Shakespeare In Brief And At Length

The world of William Shakespeare was a different time, but much of what we are told reflects matters of the present and recent past.  There is some of that world that is lost but a lot that is ignored, often because it is difficult to comprehend or explain or may interfere with the accepted narrative.

This is a lady from the mid 20th Century who was very influential in her field of study. Her handling of subject material and analysis were first class and she was held in great respect by all her students and her colleagues.  For those who had thought the Middle Ages were about wars, dynasties, power and theologies she was the voice of another reality.

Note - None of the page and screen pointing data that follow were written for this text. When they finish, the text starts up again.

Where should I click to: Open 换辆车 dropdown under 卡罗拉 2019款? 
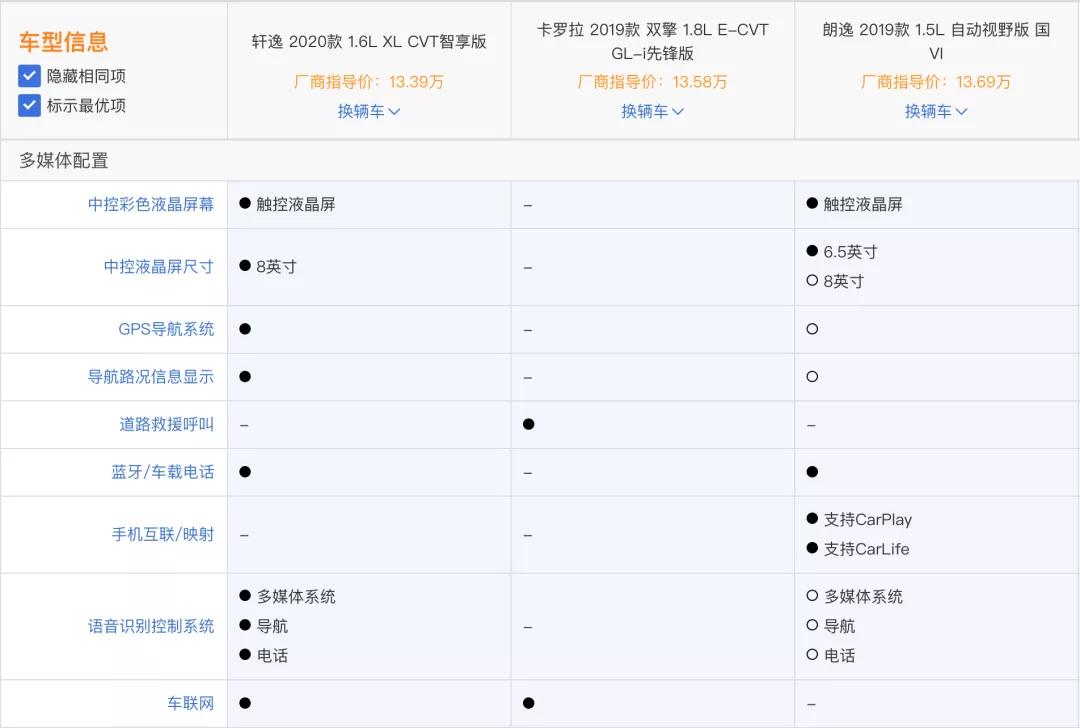[652, 111]
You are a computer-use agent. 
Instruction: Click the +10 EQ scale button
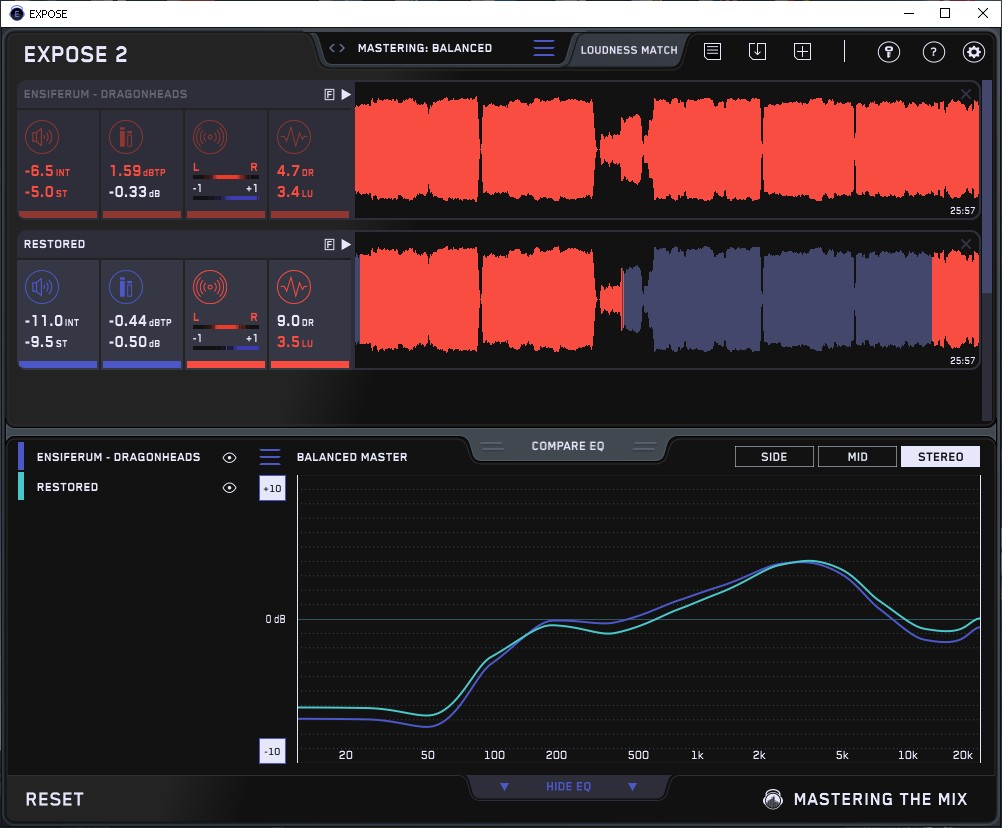(x=272, y=488)
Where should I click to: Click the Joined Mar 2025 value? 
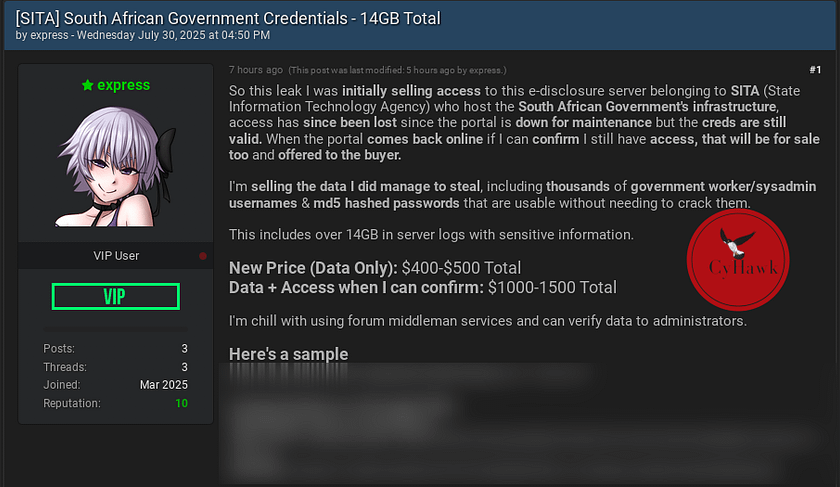[x=163, y=385]
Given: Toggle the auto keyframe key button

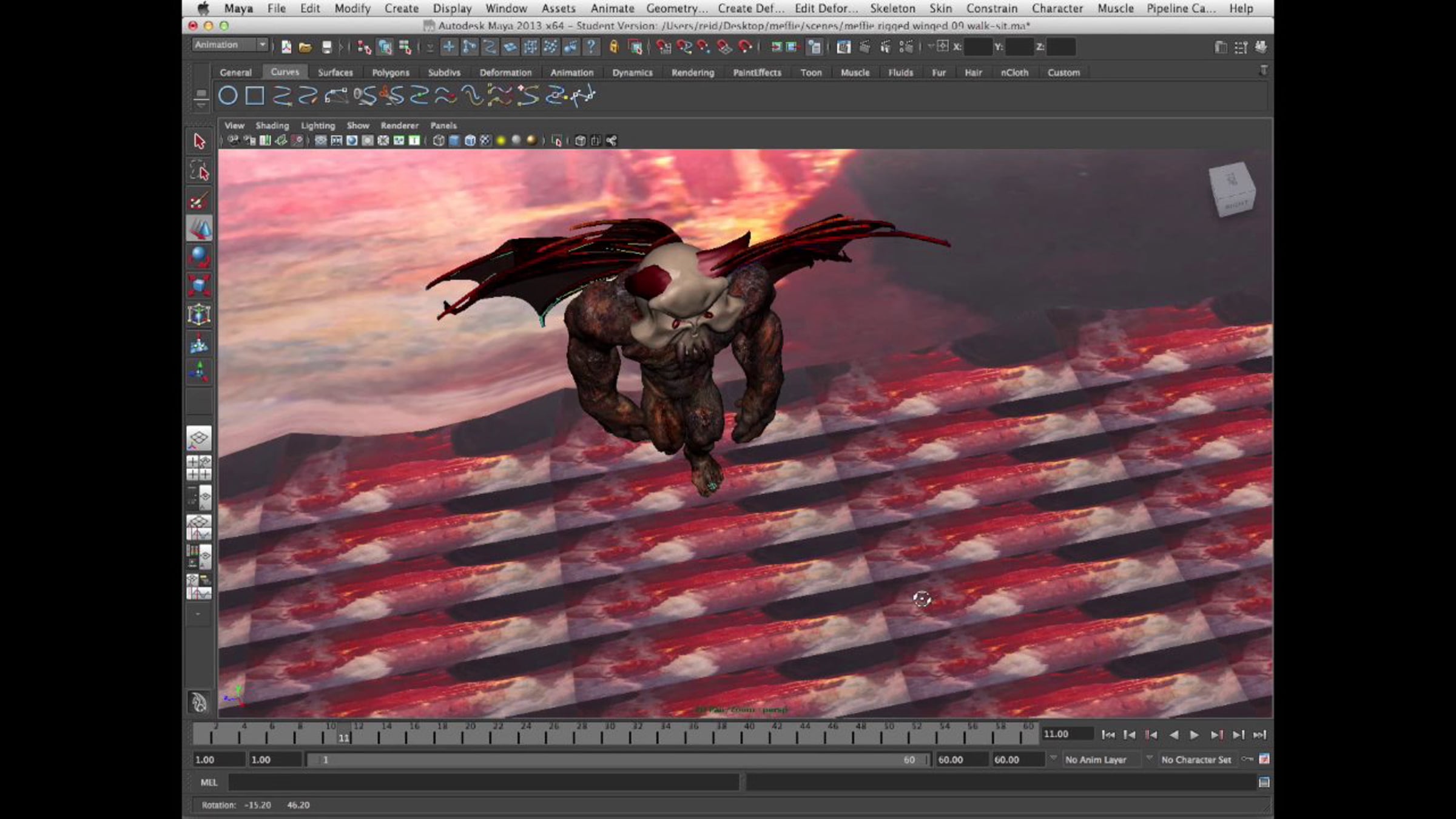Looking at the screenshot, I should (x=1247, y=760).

What she has to do with Shakespeare is far from obvious.  But the England he lived in was one were the Wool Trade was a key, perhaps even the key, economic activity beyond agriculture.  He grew up in a town that was concerned with it and adjacent to The Cotswolds, then a major centre of the trade and the wealth that it created.

A few days ago an item posted was about Leslie Stuart, a major composer, performer and theatrical impresario of his day, but one of the last of his kind.  It is possible to see Shakespeare as one of the first of these who emerged in the 16th Century and to trace a line of connections between the two.

He was a businessman, an impresario, a writer and composer who was part of a highly complex network of his time and close to the leaders of society.  More to the point, he had his work printed and in the following generations it was possible for the families who knew him to keep alive his name and works.

In a post on 25 October 2011, "Shakespeare, Family And Friends", I dealt with this.  It was long, detailed and very complicated, simply because that was the way it was and few academics or others have attempted to delve into and weave their way through all these families, their marriages and their status.

There was a short post on Friday 23 April 2010, "Brush Up Your Shakespeare" which does not add much and on Sunday 15 February 2015. "More On Tudor Times", I picked up on a key aspect relating to the "Wolf Hall" TV series.

All these relate to the networks, but behind this, there are  the economics of the Wool Trade and it's connected trades, activities and crucially the financial systems of the period.

So much has been written about this period, yet we understand so little.

1 comment:

  1. "she was the voice of another reality."

    Interesting. Not a well recorded reality, but it was the reality our forgotten ancestors knew.